We know that due to diffraction, an aperture will form an Airy disk with characteristic angular size $\theta = 1.22\lambda/D$ where $\lambda$ is the wavelength and $D$ is the size of the limiting aperture (assumed to be circular). This result does require coherent light, specifically spatial or transverse coherence. For example, a star is so far away and looks so small on the sky that it is effectively a point source, and light from it is in phase across all points of the telescope aperture. This is different from temporal or longitudinal coherence, which tells us how pure the wavelength of the light is, and you are correct that in general light from a star will not be temporally coherent. For our purposes however, we will consider it to be quasimonochromatic, meaning it can be approximately described by a single wavelength, which is necessary for the $\theta = 1.22\lambda/D$ formula to make sense anyway.

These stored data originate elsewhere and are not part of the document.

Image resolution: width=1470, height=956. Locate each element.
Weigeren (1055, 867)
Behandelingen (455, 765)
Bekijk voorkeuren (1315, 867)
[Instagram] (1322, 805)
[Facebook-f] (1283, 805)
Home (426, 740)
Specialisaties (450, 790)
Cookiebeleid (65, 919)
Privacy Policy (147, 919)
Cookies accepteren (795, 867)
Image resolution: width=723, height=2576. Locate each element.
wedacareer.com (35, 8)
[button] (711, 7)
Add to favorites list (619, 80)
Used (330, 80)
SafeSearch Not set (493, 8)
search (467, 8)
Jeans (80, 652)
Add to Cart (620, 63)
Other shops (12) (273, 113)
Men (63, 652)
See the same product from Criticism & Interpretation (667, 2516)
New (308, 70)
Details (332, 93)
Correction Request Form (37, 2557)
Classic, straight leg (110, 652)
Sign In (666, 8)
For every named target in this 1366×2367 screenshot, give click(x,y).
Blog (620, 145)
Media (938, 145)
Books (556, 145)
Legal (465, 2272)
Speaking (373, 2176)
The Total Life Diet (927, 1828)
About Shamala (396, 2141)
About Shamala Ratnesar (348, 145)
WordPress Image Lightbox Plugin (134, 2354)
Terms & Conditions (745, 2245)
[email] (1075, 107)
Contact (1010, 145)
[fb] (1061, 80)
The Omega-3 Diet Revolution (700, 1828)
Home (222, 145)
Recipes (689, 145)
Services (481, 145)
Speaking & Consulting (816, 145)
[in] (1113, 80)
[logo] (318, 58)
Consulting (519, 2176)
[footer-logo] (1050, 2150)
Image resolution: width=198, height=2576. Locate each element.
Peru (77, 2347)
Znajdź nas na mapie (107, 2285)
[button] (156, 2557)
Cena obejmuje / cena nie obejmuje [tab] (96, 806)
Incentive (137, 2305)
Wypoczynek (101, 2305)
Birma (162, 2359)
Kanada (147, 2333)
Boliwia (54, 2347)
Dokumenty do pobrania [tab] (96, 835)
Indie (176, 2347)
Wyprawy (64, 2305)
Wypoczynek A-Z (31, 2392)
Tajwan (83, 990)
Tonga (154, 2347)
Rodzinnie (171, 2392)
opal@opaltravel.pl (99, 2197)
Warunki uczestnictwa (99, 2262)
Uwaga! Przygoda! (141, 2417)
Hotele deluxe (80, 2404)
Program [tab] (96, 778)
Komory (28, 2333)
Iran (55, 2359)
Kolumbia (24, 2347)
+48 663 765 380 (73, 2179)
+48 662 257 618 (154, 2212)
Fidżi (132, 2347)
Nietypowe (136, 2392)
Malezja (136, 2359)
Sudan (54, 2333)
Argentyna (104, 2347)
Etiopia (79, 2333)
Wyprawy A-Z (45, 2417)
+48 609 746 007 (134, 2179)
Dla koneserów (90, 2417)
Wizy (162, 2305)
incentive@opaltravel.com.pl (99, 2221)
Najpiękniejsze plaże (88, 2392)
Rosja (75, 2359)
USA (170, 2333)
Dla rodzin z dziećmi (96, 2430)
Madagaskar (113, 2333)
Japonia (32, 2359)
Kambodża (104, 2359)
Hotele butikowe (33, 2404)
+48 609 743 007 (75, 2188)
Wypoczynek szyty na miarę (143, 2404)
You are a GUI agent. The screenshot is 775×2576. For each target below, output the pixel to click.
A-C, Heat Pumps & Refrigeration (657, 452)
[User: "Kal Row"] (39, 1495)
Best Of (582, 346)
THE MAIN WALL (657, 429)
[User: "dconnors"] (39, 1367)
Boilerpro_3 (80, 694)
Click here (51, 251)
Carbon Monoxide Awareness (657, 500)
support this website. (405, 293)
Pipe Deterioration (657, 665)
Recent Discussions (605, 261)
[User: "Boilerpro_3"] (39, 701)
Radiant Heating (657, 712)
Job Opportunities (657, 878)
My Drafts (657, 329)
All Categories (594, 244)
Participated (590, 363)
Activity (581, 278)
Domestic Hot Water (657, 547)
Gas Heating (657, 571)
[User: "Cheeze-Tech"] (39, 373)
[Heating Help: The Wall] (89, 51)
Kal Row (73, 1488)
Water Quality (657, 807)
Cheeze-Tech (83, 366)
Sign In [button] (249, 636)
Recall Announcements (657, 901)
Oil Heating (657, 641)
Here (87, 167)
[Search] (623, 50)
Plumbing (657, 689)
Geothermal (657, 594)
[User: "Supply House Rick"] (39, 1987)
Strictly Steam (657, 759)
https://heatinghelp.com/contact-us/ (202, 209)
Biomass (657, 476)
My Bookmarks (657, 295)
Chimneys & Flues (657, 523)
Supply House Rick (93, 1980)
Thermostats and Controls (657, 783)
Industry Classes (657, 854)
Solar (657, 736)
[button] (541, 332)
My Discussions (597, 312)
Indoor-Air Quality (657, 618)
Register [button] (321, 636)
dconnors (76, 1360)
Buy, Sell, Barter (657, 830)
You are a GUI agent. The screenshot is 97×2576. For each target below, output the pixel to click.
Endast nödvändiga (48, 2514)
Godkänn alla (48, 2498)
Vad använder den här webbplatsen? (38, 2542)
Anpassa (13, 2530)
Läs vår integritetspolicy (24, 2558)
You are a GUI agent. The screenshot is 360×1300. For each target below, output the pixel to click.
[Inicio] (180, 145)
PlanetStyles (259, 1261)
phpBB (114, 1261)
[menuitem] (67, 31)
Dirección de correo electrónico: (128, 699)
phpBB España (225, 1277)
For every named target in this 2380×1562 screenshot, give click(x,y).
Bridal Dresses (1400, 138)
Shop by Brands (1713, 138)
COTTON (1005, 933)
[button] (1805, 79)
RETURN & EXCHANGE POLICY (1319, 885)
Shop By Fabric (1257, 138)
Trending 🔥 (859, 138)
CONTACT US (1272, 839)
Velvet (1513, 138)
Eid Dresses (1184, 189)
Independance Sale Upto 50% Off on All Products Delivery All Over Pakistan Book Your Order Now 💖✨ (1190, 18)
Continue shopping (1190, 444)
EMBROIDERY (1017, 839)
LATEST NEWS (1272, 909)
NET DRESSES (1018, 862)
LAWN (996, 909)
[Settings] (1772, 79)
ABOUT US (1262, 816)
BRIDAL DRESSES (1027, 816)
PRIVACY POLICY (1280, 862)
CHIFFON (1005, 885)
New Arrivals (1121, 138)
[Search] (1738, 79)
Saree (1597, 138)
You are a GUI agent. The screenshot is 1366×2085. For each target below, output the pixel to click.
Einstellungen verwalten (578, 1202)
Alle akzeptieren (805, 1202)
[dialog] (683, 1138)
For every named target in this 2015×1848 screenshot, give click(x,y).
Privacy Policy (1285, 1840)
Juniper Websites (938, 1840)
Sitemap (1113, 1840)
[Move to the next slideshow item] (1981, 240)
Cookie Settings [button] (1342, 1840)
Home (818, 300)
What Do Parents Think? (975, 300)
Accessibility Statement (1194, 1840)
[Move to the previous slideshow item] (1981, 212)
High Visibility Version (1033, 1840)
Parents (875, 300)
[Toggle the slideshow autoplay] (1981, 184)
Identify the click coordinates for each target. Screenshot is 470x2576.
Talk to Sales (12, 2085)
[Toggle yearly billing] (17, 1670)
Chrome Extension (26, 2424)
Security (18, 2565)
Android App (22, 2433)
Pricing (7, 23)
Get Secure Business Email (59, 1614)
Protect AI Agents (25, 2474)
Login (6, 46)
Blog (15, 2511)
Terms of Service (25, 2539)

Now, the Rayleigh criterion comes in when we want to resolve another point source, which is incoherent with respect to the first source. For example, if we try to image two stars close to each other on the sky, the light from one star will be statistically completed unrelated to that of the other, as the two stars are independent giant balls of gas. For incoherent light, we add the intensities, so each star forms its own independent Airy disk on the camera of the telescope, and these can be resolved (according to the Rayleigh criterion) if the angular separation of the stars is less than $\theta = 1.22\lambda/D$. If, hypothetically, the two stars were coherent with respect to each other, then their amplitudes would add, and we would get a more weird pattern formed by adding their amplitudes, and then squaring to find the intensity.